While listening to a podcast, I overheard this brief section of talk in an interview between Elizabeth Day and Dolly Alderton;
Day: that isn’t a quote from me, that is a quote from
a- it’s called Desiderata, and it’s prose
by Max Ehrmann
Alder: I- the d:’s made me thought you were gonna say
a Desiree song.
Day: ((laughing)) or Dizzee Rascal,
Alder: ((laughing)) a Dizzee Rascal song.
Day: Ha ha ha ha
a- it’s called Desiderata, and it’s prose
by Max Ehrmann
Alder: I- the d:’s made me thought you were gonna say
a Desiree song.
Day: ((laughing)) or Dizzee Rascal,
Alder: ((laughing)) a Dizzee Rascal song.
Day: Ha ha ha ha
Alderton's remark absolutely fascinates me. She claims that she just heard the 'd' of Desiderata and her brain predicted that Day was going to say Desiree (song). It's already remarkable that our brains can make such quick predictions, but that we are aware of them is even more crazy. She suggests that she is not just listening to Day word-by-word, or syllable-by-syllable, but sound-by-sound. And it gets even more bizarre when you realize that unlike letters in writing, we don't speak in clear separate units: our words just flow from our mouths in a continuous stream of sound.
Of course, when we see behaviour like this, caveats apply. We cannot know what Alderton actually predicted. It might be that she is merely making a joke after the fact. And it's not clear much access we really have to our predictive abilities. But it's an example that still rings true for me. I think everybody has had this experience, where they thought someone was going to say one thing, and then they said something else entirely. And so what exactly happened in Alderton's brain is not really interesting: what she thinks she heard and expected, and her response to that show that humans are incredible predicting machines.

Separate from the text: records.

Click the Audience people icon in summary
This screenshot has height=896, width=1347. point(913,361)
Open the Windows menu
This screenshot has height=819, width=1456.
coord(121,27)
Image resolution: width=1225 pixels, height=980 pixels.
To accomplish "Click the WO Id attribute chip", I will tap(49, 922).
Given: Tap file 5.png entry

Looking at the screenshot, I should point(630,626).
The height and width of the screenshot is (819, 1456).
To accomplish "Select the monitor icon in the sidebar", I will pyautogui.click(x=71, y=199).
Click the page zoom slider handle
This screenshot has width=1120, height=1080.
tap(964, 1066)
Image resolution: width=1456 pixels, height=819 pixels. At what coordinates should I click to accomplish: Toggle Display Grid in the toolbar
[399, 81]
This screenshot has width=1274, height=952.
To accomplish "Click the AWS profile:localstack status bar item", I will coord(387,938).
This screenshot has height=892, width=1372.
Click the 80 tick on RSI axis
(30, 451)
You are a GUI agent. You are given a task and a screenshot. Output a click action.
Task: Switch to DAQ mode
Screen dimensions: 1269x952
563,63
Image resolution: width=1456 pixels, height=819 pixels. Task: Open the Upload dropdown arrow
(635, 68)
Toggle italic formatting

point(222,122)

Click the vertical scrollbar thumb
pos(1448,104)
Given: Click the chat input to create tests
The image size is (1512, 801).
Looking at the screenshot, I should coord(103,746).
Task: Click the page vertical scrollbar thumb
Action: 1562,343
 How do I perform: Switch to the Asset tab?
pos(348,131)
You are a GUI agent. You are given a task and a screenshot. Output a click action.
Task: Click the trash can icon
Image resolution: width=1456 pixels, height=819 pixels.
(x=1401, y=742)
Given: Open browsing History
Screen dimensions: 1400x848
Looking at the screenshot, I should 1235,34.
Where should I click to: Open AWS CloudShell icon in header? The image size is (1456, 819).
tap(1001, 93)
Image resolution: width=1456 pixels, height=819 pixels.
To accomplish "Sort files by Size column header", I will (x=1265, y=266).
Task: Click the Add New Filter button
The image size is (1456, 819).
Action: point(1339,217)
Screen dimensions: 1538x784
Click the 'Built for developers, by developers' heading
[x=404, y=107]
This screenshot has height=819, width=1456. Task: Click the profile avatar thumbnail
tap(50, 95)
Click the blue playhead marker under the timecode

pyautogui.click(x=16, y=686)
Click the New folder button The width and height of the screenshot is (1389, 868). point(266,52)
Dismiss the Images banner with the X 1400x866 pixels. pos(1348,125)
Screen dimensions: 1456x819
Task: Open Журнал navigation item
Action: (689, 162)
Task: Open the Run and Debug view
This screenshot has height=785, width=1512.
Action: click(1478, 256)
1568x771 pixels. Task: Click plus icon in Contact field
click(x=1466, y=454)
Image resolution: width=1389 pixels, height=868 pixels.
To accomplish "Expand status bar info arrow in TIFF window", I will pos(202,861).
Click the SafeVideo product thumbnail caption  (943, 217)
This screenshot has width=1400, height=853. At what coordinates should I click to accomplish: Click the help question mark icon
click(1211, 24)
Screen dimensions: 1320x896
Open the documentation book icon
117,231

Half a century ago, the founding father of conversation analysis, Harvey Sacks, was lecturing at various campuses at the University of California. In these lectures he said that we should not care about whether something is possible. The fact is that people do things all the time that are seemingly impossible. If we want to understand how conversation works, we should just let the data speak for itself. Whatever the brain does to make it possible, that's a secondary issue. And to me, it is these tiny impossible possibilities that make conversation such a fascinating research subject.